Bushido is definitively a samurai movie—the title is the word for the samurai code of honor, after all—but it’s not a chambara film, the kind of Japanese sword-fighting showcase often associated with the genre. There is some swordplay to be had, sparingly deployed but thrillingly staged, although Bushido has much more in common with Masaki Kobayashi’s meditative masterpiece Harakiri than, say, an action-packed installment of Zatoichi or Lone Wolf & Cub.
So, yes, Bushido is a samurai movie, but it’s just as concerned with the game of Go as both an intellectual exercise and a model for leading a purposeful life. Yanagida (Tsuyoshi Kusanagi) is a vagrant samurai renting a tenement house with his young-adult daughter, Kinu (Kaya Kiyohara) in the capital city during Japan’s Edo Period. Yanagida ekes out a living as an engraver and an enthusiastic teacher of Go, but despite his reputation as a master of the game he refuses to play for money. Only after much taunting from the boorish pawnbroker Genbei (Jun Kunimura) does Tanagida agree to play a game for a single ryu. Then, despite having a clear advantage in the match, he abruptly surrenders.

When the angry pawnbroker tracks him down to ask why he forfeited, Yanagida explains that he doesn’t like to engage in Go with those who have a rude playing style. This rebuke cuts Genbei as deeply as a katana blade and causes the pawnbroker to reevaluate his entire character. Soon he has not only corrected his shady business practices, shedding his nickname “Stingy Genbei,” but he has developed a close friendship with Yanagida, who is a model for a more honorable way of living.
Yanagida refuses to disclose his history with Go or the circumstances of his exile, but of course the past always echos into the future. A fellow samurai (Eita Okuno) who used to serve the same lord arrives with news that Yanagida’s name has been cleared. Another man has been revealed to have stolen a valuable scroll and laid the blame on Yanagida, ultimately leading to Yanagida’s dishonor and his wife’s suicide. But just as Yanagida prepares for a trip to avenge his late wife, a new accusation of thievery darkens his reputation and threatens to upend the lives of Yanagida, his new friend Genbei, and everyone in their orbit.
Someone once tried to teach me how to play Go, and the results were … uninspiring on my end. It’s a deceptively simple game that involves two players laying black or white stones on a gridded board, but the potential permutations and subsequent strategies are incredibly elaborate. As with chess, endless, often inscrutable volumes have been written about strategies and maneuvers — inscrutable to me, anyway.
The good news is, you don’t need to know much about Go to appreciate the game as both our hero’s great fascination and also the film’s central metaphor. Yanagida does demonstrate a few points of strategy along the way, but at no point does anyone explain the basic rules or principals of the game, nor must you comprehend the intricacies of the game to follow the drama.

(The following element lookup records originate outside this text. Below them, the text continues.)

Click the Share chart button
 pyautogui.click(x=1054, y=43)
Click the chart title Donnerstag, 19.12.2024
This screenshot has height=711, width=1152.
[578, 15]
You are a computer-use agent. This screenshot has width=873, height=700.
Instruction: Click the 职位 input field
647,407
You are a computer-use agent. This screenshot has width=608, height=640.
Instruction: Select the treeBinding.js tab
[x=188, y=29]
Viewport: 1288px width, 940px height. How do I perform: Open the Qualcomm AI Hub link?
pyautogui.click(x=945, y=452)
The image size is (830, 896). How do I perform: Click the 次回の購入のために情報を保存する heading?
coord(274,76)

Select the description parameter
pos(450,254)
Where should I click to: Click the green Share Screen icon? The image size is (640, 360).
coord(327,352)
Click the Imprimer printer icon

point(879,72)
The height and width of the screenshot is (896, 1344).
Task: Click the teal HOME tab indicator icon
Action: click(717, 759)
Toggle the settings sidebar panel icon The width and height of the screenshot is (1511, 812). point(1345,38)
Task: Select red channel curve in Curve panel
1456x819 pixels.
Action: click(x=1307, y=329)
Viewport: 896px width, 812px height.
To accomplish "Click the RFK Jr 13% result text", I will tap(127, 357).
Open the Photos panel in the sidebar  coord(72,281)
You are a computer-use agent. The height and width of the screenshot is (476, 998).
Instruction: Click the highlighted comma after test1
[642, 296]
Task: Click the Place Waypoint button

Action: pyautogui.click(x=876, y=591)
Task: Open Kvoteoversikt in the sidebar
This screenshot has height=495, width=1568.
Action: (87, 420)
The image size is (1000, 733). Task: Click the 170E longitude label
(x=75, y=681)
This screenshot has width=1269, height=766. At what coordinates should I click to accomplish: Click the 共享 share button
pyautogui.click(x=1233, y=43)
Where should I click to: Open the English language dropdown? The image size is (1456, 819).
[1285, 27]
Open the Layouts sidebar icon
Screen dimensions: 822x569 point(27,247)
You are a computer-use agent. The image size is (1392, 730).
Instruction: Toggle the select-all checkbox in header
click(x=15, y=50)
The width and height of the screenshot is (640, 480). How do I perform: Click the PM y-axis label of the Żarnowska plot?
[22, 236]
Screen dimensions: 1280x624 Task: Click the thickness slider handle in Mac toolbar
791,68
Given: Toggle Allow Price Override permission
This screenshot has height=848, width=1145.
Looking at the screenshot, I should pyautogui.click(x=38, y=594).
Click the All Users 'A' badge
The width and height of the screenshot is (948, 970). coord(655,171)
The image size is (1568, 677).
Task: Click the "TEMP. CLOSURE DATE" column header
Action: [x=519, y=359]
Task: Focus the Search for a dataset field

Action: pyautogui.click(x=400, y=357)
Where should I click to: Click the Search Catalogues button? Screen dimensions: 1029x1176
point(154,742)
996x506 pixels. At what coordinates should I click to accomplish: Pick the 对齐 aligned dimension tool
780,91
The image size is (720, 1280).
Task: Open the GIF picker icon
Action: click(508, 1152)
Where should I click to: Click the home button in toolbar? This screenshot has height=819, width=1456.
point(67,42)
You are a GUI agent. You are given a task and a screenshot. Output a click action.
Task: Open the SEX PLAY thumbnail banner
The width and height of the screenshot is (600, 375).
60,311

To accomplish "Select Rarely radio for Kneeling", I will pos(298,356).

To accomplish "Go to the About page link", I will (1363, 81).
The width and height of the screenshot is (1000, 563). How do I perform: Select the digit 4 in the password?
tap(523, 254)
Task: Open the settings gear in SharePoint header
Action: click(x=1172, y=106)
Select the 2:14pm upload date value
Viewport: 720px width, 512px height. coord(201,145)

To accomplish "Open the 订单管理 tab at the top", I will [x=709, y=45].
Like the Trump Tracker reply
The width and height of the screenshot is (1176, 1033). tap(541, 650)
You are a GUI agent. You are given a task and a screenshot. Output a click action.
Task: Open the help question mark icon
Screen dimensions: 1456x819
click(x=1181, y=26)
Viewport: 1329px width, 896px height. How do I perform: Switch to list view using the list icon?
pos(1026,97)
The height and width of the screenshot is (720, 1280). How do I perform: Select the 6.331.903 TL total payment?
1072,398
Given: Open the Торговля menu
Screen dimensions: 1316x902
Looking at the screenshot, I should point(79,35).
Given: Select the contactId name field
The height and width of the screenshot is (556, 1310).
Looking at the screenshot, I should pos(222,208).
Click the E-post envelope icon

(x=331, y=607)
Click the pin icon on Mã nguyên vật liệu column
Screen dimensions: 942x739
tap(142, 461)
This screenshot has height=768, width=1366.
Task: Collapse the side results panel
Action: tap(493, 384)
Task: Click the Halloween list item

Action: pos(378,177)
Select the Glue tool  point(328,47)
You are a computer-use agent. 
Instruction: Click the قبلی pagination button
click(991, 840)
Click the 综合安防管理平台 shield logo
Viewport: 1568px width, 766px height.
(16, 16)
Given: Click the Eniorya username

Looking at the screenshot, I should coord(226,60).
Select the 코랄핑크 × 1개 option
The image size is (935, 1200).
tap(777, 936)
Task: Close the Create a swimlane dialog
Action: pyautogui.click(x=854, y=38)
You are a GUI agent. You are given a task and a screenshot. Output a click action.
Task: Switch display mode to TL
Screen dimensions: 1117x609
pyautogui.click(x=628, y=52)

What director Kazuya Shiraishi brilliantly conveys is the notion of a playing style—not strategy but the way someone physically play the game: the delicateness with which one draws a stone from the go-ke, the manor in which they place the stone on the board, and their overall posture toward their opponent. Shiraishi’s camera zooms in tight to focus on the specific way Yanagida holds the stone between two fingers on each turn, his hand perfectly parallel to the board, before he crisply but gently lays it on the grid. That is sharply contrasted with the noisy clattering and cocky sliding of the stones around the board displayed by the villainous Chobei (Masachika Ishimura). These nuances are keenly observed in the change of Genbei’s playing style, the evolution of which matches the trajectory of his character. For Yanagida, the way you play Go directly extends to the way you live your entire life, and in that way, Shiraishi quite brilliantly conveys the broader concept of deep and practical philosophy of bushido.
The film is written by Masato Kato, best known in the video game industry as one of the creators of Chrono Trigger and a writer of two installments in the Final Fantasy series. In American cinema, the confluence of video games and film is generally a recipe for disaster. You’d be forgiven for assuming a samurai movie written by a game designer mind wind up in a lot of frenetic bloodletting. But Kato’s script is incredibly elegant, far more interested what meaning can be drawn from playing a game, and what that game ultimately says about the players. When violence does erupt, it’s a much a startling intrusion as a climactic inevitability for Yanagida, the prototype of the reluctant warrior, who would vastly prefer to confine his conflicts to the orderly grid of the Go board.
Bushido is one of the best new samurai films in years, drawing on the rich history and tropes of the genre but reinterpreting them in a way that feels both fresh and classical.